**DATA FOR PROCESSING**
···

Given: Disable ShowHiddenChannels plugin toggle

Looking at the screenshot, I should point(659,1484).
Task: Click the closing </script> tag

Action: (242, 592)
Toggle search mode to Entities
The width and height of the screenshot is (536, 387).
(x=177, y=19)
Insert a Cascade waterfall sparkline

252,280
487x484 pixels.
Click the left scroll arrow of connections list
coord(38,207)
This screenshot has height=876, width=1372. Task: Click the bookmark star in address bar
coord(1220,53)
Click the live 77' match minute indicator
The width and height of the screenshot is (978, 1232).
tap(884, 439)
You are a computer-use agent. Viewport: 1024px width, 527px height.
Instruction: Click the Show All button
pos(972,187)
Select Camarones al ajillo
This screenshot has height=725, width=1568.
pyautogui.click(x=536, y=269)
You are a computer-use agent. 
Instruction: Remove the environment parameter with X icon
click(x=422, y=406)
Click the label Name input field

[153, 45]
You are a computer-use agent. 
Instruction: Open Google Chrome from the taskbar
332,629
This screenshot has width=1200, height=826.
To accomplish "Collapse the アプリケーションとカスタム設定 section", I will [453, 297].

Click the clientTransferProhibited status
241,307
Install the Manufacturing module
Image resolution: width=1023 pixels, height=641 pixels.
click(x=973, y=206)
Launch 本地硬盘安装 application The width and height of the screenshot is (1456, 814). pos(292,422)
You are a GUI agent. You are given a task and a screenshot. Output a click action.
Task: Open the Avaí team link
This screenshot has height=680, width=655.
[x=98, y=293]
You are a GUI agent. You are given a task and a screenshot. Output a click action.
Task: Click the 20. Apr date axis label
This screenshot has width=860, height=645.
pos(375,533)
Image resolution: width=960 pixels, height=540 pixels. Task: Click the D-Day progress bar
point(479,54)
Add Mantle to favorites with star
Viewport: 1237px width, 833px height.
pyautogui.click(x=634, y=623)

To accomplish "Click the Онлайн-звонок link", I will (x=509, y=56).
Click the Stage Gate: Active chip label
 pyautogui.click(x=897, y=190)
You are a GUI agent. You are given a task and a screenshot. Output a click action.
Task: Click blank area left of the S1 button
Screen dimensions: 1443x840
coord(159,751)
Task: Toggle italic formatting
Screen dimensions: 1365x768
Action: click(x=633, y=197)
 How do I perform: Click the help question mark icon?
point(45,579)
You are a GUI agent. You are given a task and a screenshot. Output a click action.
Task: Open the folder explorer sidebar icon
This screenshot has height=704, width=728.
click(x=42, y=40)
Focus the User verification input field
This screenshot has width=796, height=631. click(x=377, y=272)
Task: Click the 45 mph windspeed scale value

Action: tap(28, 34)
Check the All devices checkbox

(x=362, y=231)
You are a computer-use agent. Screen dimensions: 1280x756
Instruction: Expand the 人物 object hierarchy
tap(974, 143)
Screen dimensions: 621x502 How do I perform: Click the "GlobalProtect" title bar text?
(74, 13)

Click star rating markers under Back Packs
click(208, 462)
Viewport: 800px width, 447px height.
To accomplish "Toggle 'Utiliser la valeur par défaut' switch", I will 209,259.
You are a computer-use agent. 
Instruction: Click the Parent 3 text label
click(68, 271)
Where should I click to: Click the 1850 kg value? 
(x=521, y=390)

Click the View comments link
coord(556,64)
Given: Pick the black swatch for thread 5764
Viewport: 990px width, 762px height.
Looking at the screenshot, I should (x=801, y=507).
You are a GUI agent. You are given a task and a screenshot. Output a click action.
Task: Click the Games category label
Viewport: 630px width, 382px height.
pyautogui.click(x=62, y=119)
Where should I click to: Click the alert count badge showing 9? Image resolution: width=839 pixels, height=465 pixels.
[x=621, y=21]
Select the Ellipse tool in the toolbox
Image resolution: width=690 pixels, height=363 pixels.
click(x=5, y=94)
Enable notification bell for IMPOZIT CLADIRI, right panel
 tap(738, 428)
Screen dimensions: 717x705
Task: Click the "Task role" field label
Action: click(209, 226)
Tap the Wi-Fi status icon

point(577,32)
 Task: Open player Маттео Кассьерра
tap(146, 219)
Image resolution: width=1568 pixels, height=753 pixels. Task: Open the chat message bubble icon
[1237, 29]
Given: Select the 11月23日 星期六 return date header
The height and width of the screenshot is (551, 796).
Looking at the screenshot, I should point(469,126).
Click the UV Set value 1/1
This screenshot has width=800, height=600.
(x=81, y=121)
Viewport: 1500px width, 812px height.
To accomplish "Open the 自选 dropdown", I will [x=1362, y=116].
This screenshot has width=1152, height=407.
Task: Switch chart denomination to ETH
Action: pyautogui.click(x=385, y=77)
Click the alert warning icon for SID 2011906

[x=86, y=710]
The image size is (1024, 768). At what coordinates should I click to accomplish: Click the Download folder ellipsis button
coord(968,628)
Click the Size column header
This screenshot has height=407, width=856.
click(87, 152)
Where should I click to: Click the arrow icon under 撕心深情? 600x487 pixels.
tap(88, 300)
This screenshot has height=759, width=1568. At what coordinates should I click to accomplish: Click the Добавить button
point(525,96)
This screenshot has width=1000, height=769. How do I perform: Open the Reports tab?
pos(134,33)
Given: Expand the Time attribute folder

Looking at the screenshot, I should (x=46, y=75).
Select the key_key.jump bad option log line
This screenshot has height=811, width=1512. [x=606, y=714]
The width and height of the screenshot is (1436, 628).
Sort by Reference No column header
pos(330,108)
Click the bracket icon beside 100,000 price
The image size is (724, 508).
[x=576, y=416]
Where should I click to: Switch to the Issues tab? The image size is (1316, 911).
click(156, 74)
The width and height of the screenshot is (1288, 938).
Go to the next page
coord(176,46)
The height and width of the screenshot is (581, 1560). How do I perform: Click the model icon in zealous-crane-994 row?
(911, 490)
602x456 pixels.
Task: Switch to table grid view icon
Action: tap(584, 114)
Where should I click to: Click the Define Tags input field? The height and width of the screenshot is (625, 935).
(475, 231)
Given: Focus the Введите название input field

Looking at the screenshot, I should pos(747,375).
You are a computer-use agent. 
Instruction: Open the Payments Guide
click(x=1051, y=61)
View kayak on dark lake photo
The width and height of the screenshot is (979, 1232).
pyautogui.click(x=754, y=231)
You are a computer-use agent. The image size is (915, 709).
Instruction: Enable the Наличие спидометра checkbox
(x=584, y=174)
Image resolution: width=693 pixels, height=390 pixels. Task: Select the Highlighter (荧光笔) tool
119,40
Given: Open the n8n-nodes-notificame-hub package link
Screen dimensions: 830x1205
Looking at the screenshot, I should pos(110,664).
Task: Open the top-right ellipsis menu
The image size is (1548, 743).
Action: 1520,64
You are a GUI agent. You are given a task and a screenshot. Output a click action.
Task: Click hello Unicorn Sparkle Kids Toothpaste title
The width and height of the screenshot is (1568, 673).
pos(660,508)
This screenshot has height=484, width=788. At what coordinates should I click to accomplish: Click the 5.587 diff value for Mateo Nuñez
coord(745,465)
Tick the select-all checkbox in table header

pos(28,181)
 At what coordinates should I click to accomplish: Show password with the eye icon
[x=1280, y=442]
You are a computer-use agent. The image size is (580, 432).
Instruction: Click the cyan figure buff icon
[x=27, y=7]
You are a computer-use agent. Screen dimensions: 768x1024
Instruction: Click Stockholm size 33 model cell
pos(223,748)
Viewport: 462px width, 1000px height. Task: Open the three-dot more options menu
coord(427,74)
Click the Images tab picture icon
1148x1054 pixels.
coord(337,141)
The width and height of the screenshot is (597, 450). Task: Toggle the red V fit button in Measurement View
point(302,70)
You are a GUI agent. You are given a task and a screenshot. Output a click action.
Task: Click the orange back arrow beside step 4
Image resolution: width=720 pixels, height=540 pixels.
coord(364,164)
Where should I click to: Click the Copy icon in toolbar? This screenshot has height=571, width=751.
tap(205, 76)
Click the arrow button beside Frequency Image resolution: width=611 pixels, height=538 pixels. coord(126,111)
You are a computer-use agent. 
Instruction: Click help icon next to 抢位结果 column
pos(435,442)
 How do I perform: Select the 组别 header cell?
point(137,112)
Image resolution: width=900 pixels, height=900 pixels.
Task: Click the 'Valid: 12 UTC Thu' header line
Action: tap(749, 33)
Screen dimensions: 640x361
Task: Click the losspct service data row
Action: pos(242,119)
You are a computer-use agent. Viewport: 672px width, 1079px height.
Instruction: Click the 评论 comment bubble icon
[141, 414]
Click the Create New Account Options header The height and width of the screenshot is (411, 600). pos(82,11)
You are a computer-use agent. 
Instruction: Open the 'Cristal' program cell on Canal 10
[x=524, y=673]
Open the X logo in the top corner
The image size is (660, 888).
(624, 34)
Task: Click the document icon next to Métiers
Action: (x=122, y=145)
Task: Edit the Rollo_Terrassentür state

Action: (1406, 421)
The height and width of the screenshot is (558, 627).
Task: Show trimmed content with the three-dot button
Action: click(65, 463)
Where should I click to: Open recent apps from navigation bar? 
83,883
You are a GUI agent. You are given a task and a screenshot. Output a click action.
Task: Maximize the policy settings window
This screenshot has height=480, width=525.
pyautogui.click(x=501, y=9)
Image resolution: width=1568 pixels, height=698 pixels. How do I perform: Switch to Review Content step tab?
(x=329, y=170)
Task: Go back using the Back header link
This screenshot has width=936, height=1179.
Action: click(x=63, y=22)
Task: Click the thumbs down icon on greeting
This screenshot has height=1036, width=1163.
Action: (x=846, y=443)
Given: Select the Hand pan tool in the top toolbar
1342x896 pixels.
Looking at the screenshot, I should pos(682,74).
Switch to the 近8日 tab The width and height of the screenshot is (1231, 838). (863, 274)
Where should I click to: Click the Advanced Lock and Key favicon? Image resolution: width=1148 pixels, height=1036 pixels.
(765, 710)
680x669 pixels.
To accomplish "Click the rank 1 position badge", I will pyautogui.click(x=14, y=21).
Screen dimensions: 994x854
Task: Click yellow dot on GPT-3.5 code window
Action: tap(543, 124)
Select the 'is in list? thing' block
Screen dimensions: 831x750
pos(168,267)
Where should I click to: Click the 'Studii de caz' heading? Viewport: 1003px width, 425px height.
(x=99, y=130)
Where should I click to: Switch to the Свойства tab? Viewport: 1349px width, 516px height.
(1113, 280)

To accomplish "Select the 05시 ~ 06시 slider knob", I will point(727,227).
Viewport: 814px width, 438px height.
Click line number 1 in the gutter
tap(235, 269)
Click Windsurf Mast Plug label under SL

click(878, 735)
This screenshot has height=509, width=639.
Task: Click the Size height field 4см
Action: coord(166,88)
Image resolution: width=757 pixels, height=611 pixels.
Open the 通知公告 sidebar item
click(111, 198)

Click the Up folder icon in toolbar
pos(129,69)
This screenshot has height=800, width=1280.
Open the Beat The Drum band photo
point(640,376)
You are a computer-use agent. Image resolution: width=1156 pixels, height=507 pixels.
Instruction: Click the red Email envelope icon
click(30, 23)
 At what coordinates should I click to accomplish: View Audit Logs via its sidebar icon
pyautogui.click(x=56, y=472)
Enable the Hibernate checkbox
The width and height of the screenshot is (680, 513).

···

Find each line above with the string "date", then report how many there are. Write only the number.

**ANSWER SECTION**
2